Ya estamos de vuelta otra vez! Con muchas ganas de retomar el ritmo habitual, compartir la experiencia de nuestras colaboradoras, proponer nuevos looks para la nueva temporada y, en definitiva, acompañaros en el camino de vivir la maternidad de una forma natural y actual…

En el último post de fertilidad, nuestra especialista en nutrición y fertilidad Laia Puigdellívol nos habló de la importancia de prepararnos para ser padres a tres niveles: fisiológico, mental y espiritual. Vimos que a nivel fisiológico, podíamos adquirir un estilo de vida saludable: buena alimentación, respetar periodos de sueño-descanso, eliminar tóxicos… para potenciar la preparación de nuestro cuerpo.

Hoy nos va a hablar de la preparación a nivel mental y espiritual, que aunque las tratemos en posts separados, todas estas partes van de la mano y nos referimos al cuerpo como un todo, en el cual una parte no funciona si la otra no está bien.

futuramadre.es-FERTILIDAD II

*foto vía pinterest.

¿Cuántas veces hemos comprobado como nos afectan nuestros pensamientos a nuestro estado de ánimo?

Cualquier pensamiento negativo crea una inestabilidad emocional que puede afectar de forma muy negativa y cursar a otras alteraciones perjudiciales. Si queremos ser padres, ante todo tenemos que ser positivos y creer en ello. Solemos ser impacientes porqué vivimos en una sociedad en la que “lo queremos todo”, todo tiene que ser “ya” y tenemos poca tolerancia a la frustración. ¿Vivimos en una sociedad en la que predominan el consumismo, la inmediatez, la invisibilidad, el egocentrismo i el hedonismo? Según mi opinión, sí. Por eso os recomiendo que si estáis intentando concebir un bebe tengáis en cuenta 4 puntos que os explico a continuación:

  1. Paciencia: es fundamental estar tranquilo y tener en cuenta que no siempre las cosas se consiguen enseguida. Comprobad si vuestras relaciones sexuales son regulares y se dan durante los días de la “ventana de fertilidad”. Aunque a veces puede resultar difícil, convendría tener relaciones “con amor” y no sólo con el único objetivo de concebir, tal y como les pasa a muchas parejas. Está bien saber en qué momento del ciclo somos más fértiles, pero sin llegar a la obsesión, que podría ser muy negativa para nuestra mente.
  2. Pensamientos positivos: cuando somos capaces de racionalizar los pensamientos negativos, somos capaces de afrontarlos y que éstos no nos afecten más de lo debido. Como he mencionado antes, creer que las cosas son posibles, tener una actitud positiva ante todo y abrir nuestro corazón, nos hará estar mucho mejor con nosotros mismos, a tener más confianza y a subir nuestra autoestima. Todos somos capaces de conseguir aquello que queremos!
  3. Ejercicio físico: moderado y a diario. Deberíamos movernos cada día, que no significa tener que ir “obligatoriamente” a un gimnasio y mucho menos a “machacarnos”. Se trata de tener el cuerpo y la mente concentrados en la actividad y por tanto, liberar tensiones y pensamientos acumulados a lo largo del día. Muchos estudios corroboran la importancia del ejercicio físico para una buena salud mental. Como siempre, pienso que las actividades como caminar, nadar, el yoga, actividades de cuerpo-consciencia….son las más recomendables.
  4. Alimentación rica en nutrientes y libre de contaminantes: en el próximo post me extenderé más en referencia a la alimentación pero ya vimos la importancia de que nos lleguen “buenos alimentos” que son los que están cargados de nutrientes y en definitiva los que suelen venir sin “E-“ y sin embalar….

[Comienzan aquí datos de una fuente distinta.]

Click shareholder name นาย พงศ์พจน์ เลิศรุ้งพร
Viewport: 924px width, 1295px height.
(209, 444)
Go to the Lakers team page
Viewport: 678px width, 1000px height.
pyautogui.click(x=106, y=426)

¿Y como cuidamos la salud emocional? Si cuidamos nuestro cuerpo para que funcione correctamente a nivel fisiológico y cuidamos nuestra mente con buenos pensamientos, siendo coherentes, siendo pacientes y creyendo que todo es posible, nuestra salud física y mental repercutirán directamente a nuestro espíritu. Lo importante es hacer aquello que sentimos que debemos hacer e ir de acorde a nuestras creencias y valores para que nuestro “cuerpo”, entendido como un todo, esté en paz.